## WORK TASK
All of the data below should be set down again verbatim, without any images.

(Stored data)
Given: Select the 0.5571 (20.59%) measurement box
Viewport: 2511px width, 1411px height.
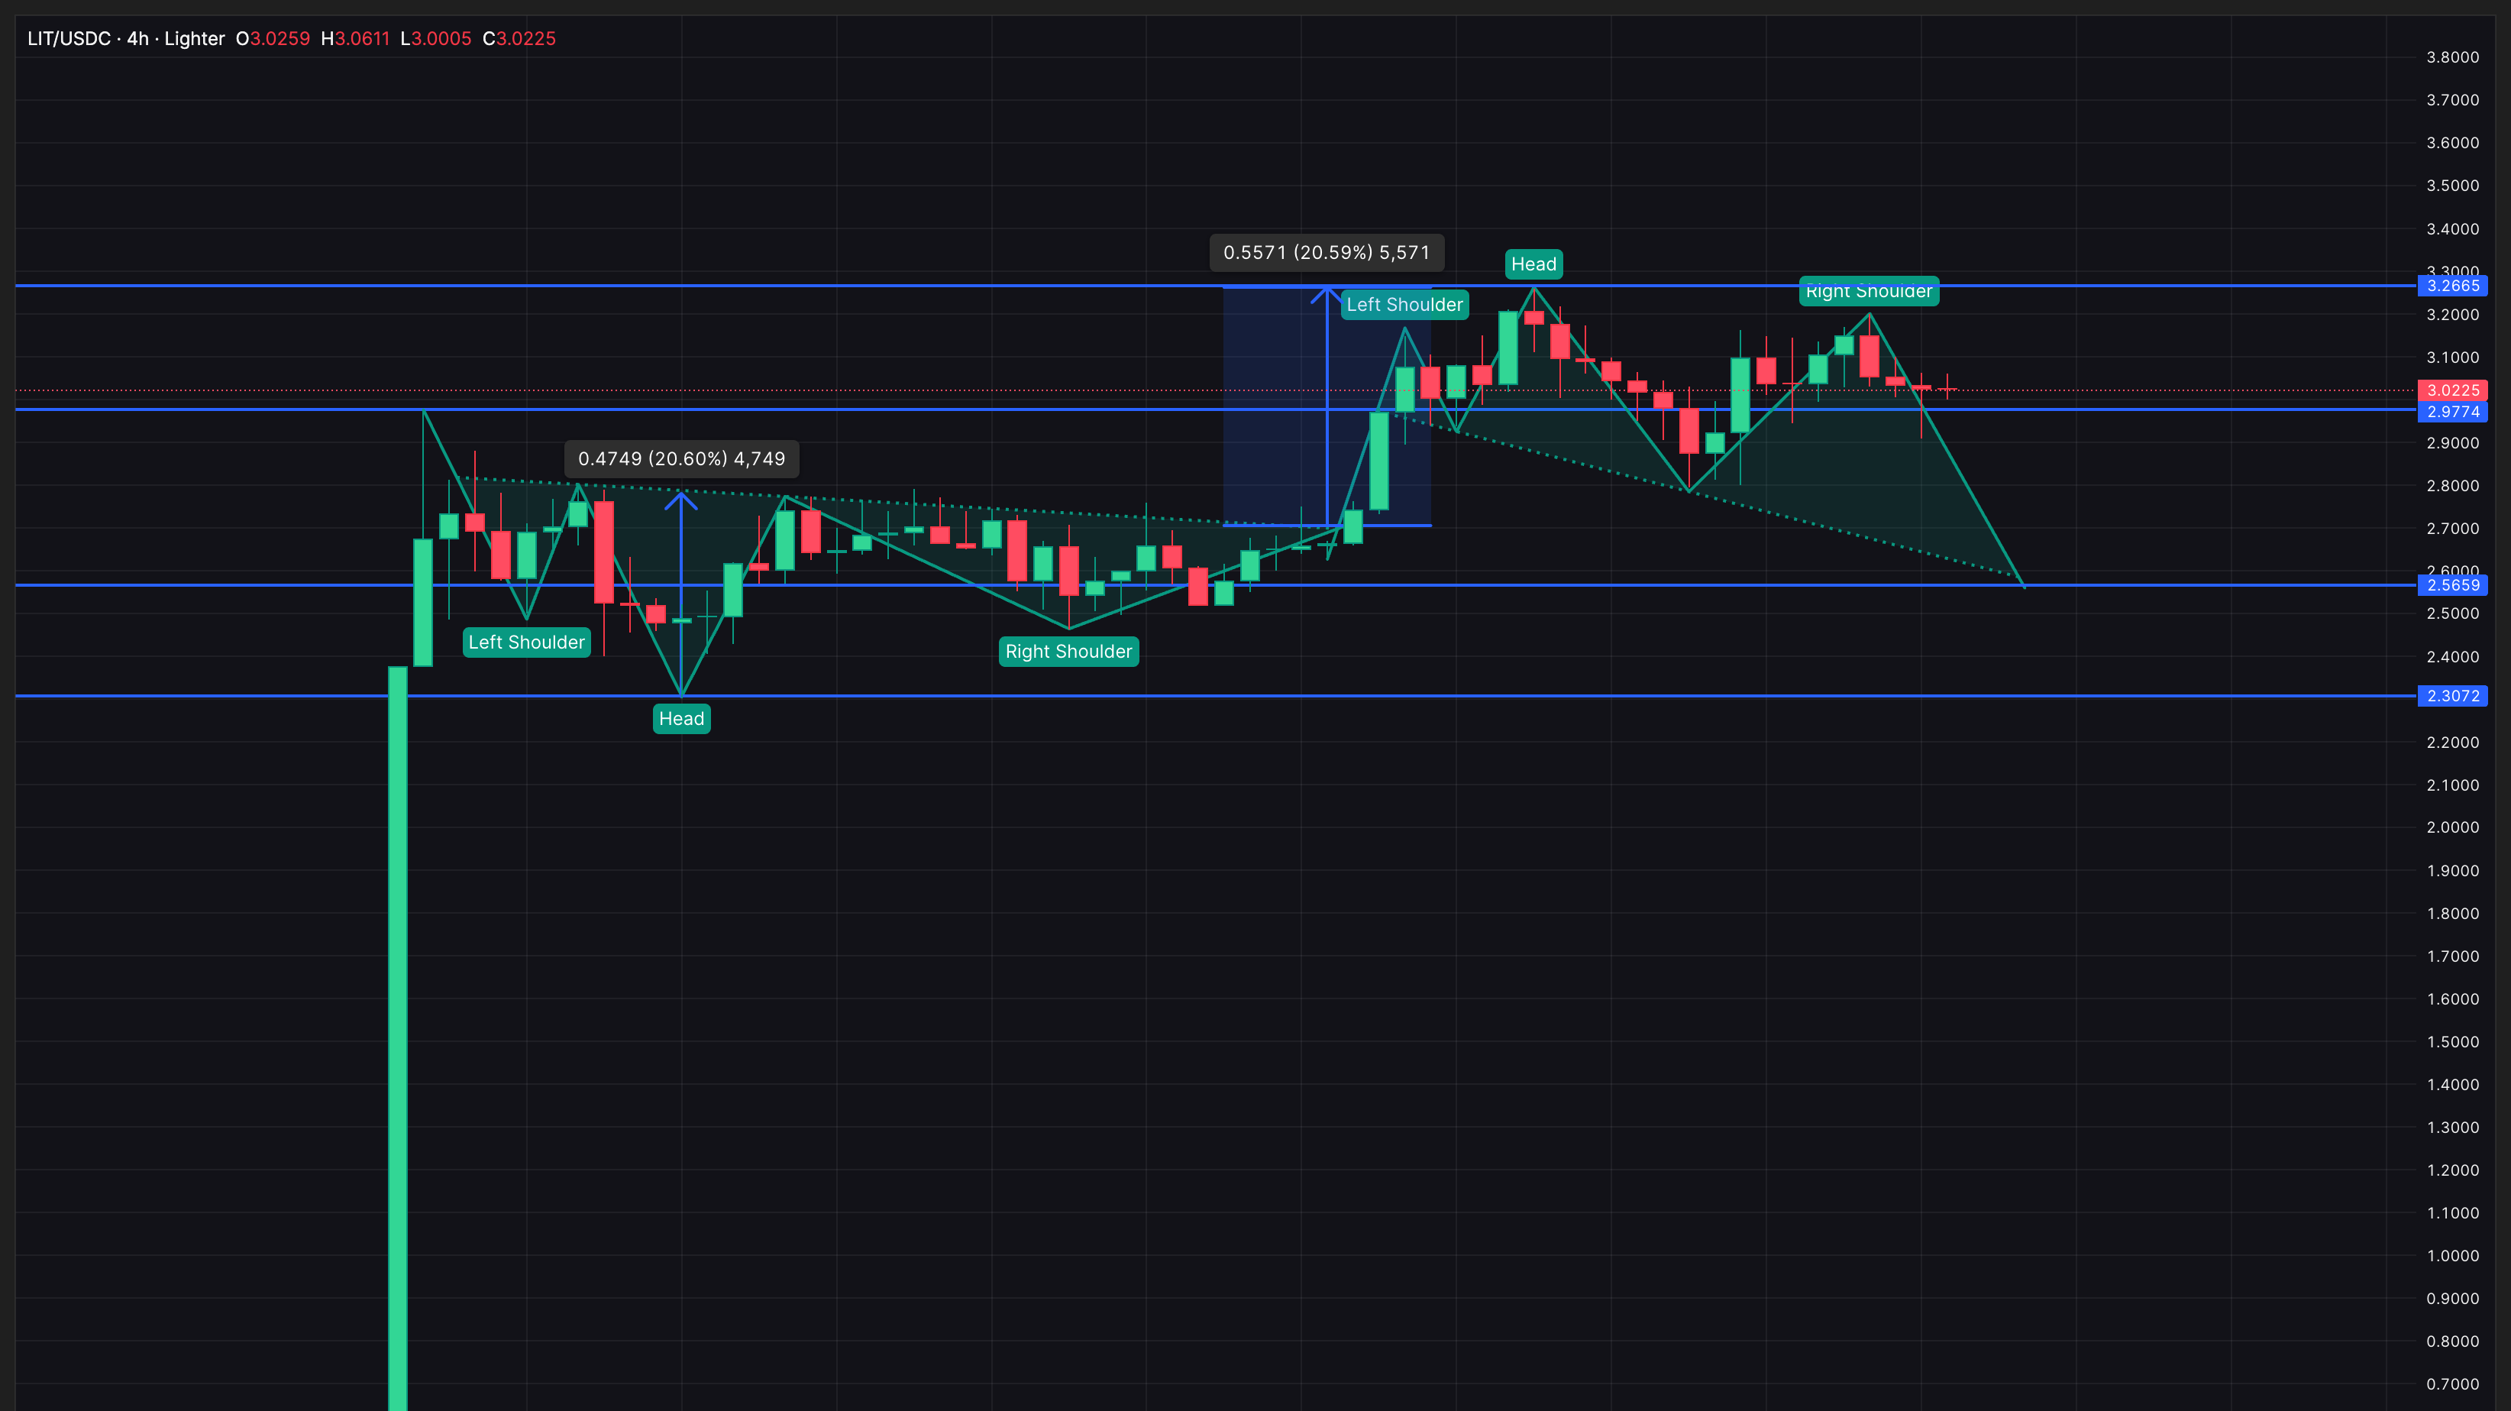Looking at the screenshot, I should 1327,253.
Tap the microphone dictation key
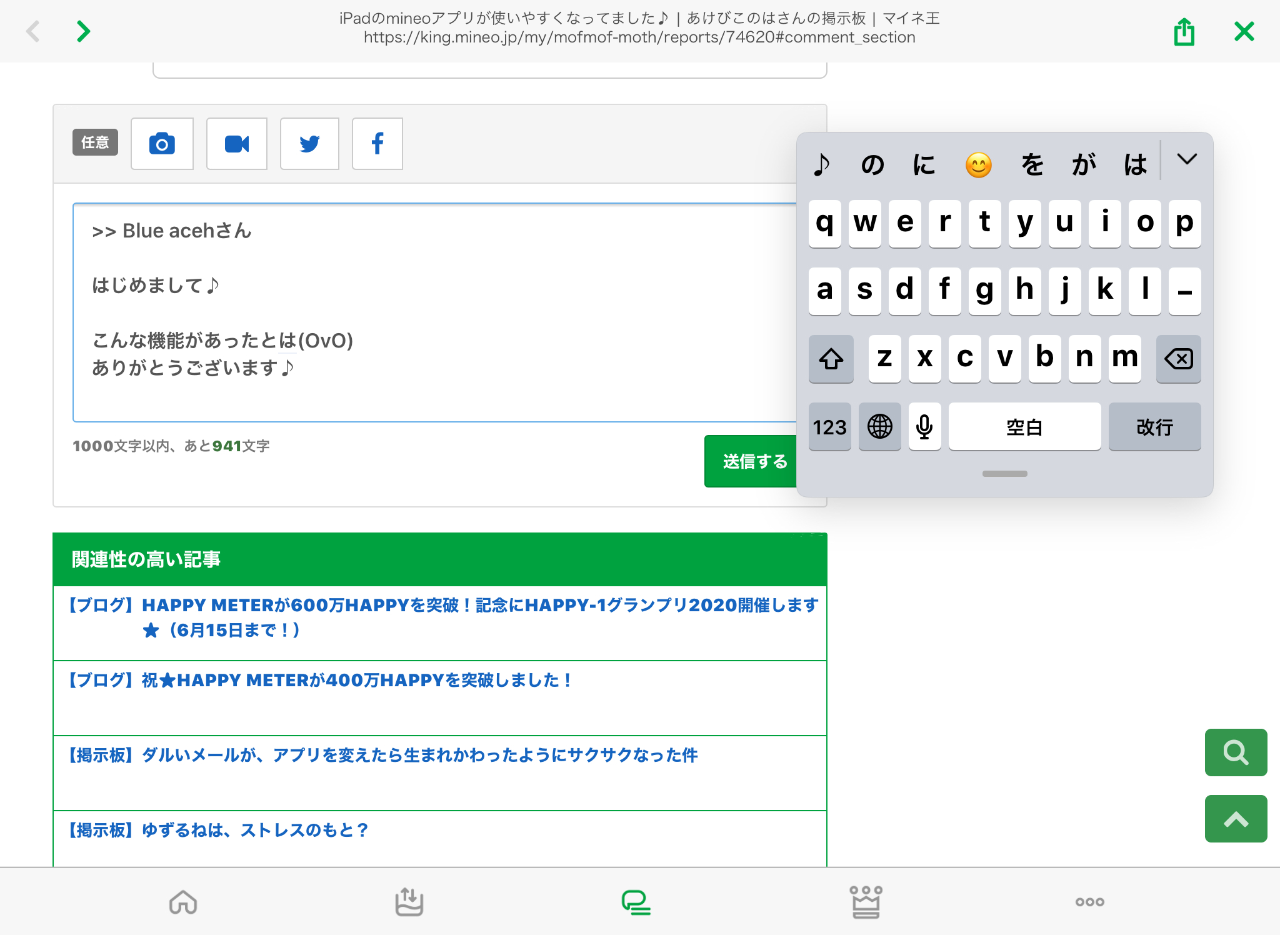 (924, 427)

## EXERCISE SOLUTION
Given: Select the 0.5571 (20.59%) measurement box
Viewport: 2511px width, 1411px height.
Looking at the screenshot, I should 1327,253.
Tap the microphone dictation key
 (924, 427)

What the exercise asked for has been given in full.